Tuesday, April 24, 2012

Global Economy or The Fallacy of Composition? A threshold question.

Global Economy - the single closed economic domain that humanity inhabits

The Fallacy of Composition
- the fallacy of inferring that a property of parts or members of a whole is also a property of the whole

When a university supervisor argued that my thinking was flawed because I had failed to take account of the fallacy of composition, she meant that an individual cannot act in a social way because what is ‘social’ for the individual is not ‘social’ for society. Individuals ‘economic’ acts do not add up to a functional economy because what is true for the part is not true for the whole. It is easy to see how she arrived at this reasoning. The individual takes account of his own circumstances but in order to reckon with wider circumstances, one needs to move a level ‘up’ and in so doing the logic by which events operate may change. Seen from the logic of an individual perspective, one course of action seems appropriate; seen from the logic of a  societal perspective a different course is needed.The argument is an old one in economics, going back to Mandeville’s Fable of the Bees and particularly emphasised by Keynes’ Paradox of Thrift.

The the fallacy of composition focuses on an interesting phenomenon. What is it that shifts when one changes ones perspective from a purely individual to a societal perspective and how in fact does one do this (if indeed one can), given that there is a threshold of some kind that the fallacy of composition identifies. The fallacy relies on the idea that the two perspectives are incommensurable.

It is probably obvious that I do not accept the assumptions of those who use the so-called fallacy to argue that individuals must necessarily behave in a way that is societally anti-social, though I understand that this is often used a stick with which to beat the marketeers.

But why mention it at all?
The rounds of ‘austerity’ which European states are seeking to impose and the arguments about their effectiveness are gradually bringing the point home that the consequence of everybody being ‘austere’ at the same time will not be a ‘saving’ for everybody. My saving will be your lost income and vice versa.
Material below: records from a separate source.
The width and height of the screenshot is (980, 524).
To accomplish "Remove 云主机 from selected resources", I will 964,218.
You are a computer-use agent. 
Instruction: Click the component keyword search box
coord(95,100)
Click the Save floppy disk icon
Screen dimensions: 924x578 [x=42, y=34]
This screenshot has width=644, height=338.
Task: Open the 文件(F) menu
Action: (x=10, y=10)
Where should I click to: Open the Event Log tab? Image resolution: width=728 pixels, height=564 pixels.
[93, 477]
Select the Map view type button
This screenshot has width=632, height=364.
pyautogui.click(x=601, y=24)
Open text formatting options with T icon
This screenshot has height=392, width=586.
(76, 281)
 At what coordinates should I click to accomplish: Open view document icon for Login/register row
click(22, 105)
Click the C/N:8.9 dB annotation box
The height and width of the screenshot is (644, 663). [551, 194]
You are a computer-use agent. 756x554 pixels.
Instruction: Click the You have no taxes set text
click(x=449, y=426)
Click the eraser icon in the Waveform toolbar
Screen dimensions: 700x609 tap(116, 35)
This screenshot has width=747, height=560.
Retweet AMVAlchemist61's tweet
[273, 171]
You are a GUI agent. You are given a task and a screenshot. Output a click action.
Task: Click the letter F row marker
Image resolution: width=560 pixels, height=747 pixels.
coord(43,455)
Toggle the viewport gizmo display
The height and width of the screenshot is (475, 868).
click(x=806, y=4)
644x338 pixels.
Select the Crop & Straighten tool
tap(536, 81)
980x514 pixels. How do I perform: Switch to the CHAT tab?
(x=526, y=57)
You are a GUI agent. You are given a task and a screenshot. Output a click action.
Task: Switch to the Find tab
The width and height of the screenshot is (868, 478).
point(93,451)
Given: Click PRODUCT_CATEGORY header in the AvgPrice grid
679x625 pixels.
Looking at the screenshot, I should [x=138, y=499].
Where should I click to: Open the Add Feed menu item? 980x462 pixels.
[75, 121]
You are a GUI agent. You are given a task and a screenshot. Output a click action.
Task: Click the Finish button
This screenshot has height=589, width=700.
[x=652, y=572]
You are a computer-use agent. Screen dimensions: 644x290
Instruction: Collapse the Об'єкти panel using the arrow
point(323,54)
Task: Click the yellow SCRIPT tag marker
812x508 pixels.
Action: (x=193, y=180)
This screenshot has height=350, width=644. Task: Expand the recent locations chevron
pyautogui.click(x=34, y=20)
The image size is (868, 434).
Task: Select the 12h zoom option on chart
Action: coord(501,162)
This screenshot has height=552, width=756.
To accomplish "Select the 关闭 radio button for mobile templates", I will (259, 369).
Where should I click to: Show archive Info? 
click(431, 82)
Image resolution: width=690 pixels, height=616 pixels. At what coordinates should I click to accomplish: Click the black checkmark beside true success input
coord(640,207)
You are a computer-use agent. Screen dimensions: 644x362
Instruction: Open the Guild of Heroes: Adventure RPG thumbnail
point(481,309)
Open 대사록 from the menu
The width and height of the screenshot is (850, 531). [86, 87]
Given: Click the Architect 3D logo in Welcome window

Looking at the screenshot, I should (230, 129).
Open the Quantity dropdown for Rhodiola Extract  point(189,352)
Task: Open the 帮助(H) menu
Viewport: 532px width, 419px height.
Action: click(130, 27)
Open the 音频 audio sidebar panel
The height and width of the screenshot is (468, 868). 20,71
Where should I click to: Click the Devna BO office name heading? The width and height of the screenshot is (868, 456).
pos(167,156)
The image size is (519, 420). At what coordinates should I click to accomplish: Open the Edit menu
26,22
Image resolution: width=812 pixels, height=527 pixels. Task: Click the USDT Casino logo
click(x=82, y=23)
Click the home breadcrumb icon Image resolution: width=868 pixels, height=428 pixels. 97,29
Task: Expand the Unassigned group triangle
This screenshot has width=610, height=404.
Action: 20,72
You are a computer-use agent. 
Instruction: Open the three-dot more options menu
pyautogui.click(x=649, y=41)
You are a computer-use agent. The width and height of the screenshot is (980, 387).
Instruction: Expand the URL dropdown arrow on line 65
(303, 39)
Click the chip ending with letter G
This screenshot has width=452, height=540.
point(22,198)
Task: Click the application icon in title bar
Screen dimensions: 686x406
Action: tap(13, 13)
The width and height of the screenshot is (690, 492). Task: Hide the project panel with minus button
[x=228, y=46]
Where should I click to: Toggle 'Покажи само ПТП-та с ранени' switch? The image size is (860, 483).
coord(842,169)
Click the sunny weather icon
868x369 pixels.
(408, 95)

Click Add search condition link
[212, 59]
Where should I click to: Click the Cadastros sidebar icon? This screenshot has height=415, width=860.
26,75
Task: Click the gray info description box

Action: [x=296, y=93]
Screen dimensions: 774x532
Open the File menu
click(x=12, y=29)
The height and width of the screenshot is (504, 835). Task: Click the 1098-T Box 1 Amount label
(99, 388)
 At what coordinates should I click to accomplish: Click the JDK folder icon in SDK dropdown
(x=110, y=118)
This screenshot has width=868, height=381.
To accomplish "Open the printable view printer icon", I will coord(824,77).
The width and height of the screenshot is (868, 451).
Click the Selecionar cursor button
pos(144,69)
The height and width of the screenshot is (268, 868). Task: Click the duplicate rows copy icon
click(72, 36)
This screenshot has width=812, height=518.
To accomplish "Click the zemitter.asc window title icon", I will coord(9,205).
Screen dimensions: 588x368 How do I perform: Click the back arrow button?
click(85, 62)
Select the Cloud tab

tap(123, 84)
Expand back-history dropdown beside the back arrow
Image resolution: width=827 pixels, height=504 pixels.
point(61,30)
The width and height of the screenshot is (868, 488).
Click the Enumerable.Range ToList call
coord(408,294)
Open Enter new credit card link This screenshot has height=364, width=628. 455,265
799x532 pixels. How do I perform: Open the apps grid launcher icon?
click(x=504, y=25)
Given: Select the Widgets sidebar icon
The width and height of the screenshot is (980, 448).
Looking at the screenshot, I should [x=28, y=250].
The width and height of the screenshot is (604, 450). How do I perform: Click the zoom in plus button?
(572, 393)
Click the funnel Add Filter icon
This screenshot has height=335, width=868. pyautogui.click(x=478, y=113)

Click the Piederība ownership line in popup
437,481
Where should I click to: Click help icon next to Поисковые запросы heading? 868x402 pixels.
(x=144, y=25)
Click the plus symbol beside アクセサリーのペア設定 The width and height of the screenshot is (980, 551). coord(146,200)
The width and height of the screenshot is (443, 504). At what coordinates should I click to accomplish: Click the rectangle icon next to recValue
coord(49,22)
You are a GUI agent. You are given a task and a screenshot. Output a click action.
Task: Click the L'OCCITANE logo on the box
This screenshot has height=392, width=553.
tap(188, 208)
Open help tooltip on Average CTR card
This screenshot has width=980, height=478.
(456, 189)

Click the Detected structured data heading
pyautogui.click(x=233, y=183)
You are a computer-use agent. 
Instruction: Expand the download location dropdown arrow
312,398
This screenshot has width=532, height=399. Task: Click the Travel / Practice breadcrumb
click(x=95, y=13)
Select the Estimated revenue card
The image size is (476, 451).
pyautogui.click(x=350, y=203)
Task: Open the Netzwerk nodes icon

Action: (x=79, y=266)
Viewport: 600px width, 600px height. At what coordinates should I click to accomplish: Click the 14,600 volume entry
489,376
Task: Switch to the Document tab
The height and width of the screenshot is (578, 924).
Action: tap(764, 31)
Economically speaking it does not make sense to act according to oneself only, one needs to look at how one’s actions affect the larger picture and then think how those greater circumstances will, in turn, play back into one’s own.

The circumstances alluded to are primarily financial, that is to say they relate to our expectations of future events and there is a reflexive relationship at work here. George Soros, though he does not claim to be the originator of the idea, is the great proponent of reflexivity; you can hear him describing it here, for example. The essential point is that we are thinking participants in economic life and it is our thinking that will shape the economic landscape we are attempting to take hold of. The objectivity that one finds inherent in natural phenomena is found to be subjectively co-determined in the economic realm.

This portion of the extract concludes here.